Rethinking Assessment for Generative AI: Ungrading

This post is part of a series on rethinking assessment for generative AI. Check out the earlier posts below:

While Generative AI has thrown both K-12 and tertiary education into disarray, it’s time to move the narrative away from “cheating” and to start focusing on what we can do about it. This post explores the concept of “ungrading”, an approach to shift the attention away from final scores and back to the learning.

What is ungrading?

Ungrading is an approach that deviates from traditional grading systems, favouring a more feedback-centric model. Instead of focusing on scores or letter grades, the emphasis shifts towards providing detailed, constructive feedback, encouraging students to reflect on their learning and grow from their experiences.

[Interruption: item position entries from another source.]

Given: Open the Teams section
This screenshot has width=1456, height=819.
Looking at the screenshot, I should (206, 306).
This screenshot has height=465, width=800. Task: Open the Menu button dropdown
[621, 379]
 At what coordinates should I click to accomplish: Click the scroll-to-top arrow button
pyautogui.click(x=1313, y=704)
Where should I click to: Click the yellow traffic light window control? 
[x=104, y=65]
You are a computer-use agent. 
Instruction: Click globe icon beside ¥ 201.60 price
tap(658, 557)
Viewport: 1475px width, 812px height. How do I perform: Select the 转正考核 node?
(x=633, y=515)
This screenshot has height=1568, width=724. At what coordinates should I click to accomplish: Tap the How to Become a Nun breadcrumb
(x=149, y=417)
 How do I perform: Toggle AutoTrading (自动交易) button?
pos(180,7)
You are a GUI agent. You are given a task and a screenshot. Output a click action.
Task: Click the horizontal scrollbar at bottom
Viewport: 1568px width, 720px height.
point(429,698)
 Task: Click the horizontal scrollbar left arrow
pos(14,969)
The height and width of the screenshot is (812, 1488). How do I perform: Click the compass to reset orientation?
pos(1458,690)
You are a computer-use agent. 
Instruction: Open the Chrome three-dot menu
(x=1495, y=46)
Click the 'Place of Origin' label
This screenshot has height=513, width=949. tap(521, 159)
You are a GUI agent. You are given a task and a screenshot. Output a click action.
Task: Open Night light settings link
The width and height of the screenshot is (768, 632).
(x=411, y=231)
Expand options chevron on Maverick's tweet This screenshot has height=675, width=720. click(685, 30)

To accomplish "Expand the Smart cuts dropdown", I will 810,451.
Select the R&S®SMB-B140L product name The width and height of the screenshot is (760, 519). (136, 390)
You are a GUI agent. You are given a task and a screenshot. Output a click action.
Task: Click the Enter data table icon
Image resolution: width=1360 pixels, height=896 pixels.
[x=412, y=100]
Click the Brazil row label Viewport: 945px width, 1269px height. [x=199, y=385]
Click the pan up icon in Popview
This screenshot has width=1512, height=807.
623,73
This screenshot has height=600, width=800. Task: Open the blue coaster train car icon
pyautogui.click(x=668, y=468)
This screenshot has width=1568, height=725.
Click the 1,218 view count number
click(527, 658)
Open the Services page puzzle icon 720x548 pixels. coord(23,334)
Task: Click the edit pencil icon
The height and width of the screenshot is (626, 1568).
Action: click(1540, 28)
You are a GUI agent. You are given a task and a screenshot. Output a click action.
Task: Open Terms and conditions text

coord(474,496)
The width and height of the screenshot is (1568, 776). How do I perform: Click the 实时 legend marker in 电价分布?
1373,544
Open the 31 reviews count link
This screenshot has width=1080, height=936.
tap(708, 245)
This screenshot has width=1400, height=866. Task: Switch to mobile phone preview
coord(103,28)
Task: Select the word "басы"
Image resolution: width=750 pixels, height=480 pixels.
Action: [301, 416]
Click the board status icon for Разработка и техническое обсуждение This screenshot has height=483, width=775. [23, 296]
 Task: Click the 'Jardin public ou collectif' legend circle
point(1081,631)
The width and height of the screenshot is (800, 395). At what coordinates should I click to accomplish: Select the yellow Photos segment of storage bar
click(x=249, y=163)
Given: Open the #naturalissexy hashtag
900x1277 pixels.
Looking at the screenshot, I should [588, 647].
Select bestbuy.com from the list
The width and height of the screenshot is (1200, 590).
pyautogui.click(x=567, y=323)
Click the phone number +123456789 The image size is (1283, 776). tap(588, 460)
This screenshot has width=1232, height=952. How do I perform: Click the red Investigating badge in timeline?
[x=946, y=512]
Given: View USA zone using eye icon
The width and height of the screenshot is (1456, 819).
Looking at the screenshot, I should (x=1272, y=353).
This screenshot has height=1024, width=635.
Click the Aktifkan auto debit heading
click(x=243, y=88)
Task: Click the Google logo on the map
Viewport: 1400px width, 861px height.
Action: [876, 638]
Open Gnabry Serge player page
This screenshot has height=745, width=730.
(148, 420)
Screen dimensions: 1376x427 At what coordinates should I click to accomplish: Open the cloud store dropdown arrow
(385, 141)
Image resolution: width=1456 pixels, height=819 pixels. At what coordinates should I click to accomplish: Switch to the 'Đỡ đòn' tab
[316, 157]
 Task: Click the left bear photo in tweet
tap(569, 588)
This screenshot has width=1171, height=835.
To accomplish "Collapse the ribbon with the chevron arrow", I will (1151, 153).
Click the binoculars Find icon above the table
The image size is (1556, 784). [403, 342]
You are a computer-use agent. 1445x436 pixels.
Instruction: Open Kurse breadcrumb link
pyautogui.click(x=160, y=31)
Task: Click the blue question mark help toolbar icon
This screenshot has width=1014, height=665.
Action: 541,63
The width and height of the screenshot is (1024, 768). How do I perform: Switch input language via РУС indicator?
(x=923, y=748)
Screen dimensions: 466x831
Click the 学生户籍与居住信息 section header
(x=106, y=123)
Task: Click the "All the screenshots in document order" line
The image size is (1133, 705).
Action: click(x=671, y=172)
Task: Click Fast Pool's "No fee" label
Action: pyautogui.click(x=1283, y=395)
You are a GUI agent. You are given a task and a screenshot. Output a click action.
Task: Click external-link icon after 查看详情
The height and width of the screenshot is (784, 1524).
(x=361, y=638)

Self-assessment and peer review are encouraged in ungrading methods. Alongside other teacher-led forms of feedback, students gain a better understanding of their own learning, the assessment criteria, and benefit from the diverse perspectives of their peers through reflection and critique.

Ungrading, as the name suggests, steers away from traditional letter and number grades. This could definitely help alleviate the fear and competition often associated with grading, and encourage more of the kinds of collaboration and team work we’re always saying we want in the classroom. One huge issue with our current models of assessment is that they get in the way of genuine interactions like this: it’s fine to say “work together”, but if the end-game is a ranking process (like the senior secondary ATAR in Australia), then there’s a contradiction.

Clear and transparent assessment criteria remains pivotal in ungrading. Guidelines and expectations are instrumental for effective assessment and meaningful feedback, irrespective of whether there’s a letter or number attached.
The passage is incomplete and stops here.